There are several benefits to the E-3 visa. First, as mentioned above, the quota of 10,500 is not met so visas are available year-round. Second, unlike an H-1B, L-1, or O visa, the Form I-129, Petition for Nonimmigrant Worker is not required.
Third, the initial approval is valid for up to two years, and there are an unlimited number of extensions. Fourth, a spouse of an E-3 visa holder can obtain work authorization. At present, H-4 visa holders can only obtain an employment authorization document (EAD) if the H-1B visa holder has either an approved I-140, Petition for Immigrant Worker or has an H-1B approval pursuant to AC21. Fifth, it is possible for a foreign national to own a corporation that will sponsor his/her E-3 visa. Sixth, the filing fees are much less than an H-1B since there is no $750/$1500 ACWIA fee or $500 Fraud Fee.

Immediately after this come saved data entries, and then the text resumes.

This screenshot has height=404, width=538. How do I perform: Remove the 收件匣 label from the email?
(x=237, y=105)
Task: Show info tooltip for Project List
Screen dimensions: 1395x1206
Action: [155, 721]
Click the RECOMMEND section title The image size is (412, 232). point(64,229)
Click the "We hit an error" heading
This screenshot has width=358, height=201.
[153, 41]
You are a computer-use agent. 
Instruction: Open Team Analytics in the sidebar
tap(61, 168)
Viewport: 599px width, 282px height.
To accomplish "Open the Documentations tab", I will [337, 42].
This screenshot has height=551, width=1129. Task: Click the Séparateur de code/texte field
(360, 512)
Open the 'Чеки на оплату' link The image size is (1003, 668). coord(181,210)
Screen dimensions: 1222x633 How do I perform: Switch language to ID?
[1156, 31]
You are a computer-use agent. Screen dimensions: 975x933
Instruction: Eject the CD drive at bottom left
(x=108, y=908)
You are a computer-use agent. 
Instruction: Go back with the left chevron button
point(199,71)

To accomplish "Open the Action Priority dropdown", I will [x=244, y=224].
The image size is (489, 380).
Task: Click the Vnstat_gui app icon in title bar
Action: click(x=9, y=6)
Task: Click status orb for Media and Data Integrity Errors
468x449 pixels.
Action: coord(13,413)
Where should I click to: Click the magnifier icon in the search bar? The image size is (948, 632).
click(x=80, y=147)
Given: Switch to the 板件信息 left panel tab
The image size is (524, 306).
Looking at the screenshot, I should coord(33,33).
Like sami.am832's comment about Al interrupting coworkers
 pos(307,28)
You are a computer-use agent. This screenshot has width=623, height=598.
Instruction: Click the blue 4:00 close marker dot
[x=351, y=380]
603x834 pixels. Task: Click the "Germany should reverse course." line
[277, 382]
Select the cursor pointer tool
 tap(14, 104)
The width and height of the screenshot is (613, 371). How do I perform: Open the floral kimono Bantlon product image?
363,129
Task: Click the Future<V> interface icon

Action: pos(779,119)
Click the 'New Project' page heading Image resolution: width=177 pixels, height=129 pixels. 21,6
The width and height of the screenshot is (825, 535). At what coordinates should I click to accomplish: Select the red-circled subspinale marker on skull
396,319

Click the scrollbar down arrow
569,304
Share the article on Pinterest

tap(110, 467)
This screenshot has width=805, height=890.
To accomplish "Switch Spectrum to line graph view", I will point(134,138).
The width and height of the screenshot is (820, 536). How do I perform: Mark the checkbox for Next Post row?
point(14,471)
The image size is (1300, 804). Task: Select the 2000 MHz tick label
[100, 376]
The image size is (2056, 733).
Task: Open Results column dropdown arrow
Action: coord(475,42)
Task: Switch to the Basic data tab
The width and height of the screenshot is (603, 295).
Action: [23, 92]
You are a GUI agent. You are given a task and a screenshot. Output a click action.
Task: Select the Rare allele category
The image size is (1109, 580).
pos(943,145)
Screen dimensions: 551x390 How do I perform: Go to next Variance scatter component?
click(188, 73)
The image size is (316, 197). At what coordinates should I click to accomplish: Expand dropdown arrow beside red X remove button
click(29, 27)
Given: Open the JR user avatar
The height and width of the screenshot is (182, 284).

The E-3 does have its drawbacks. First, there is no automatic work authorization extension while an E-3 extension is pending. Therefore, you must make sure to file your extension with sufficient time to obtain an approval before your E-3 status expires. Second, you cannot make a request to premium process the petition. So processing could take a few months. Third, the maximum approval period is only two (2) years at a time.
Regardless, given the limitations of the H-1B, L-1, and O visa, the E-3 visa is definitely worth considering. If you believe you are eligible for an E-3 visa, please contact our law firm to get more information.
Must I Have a Bachelor’s Degree to Qualify for an E-3 Visa?
No, but you must have sufficient work experience that equates to a bachelor’s degree. You may also combine education with work experience to meet the equivalent of a bachelor’s degree.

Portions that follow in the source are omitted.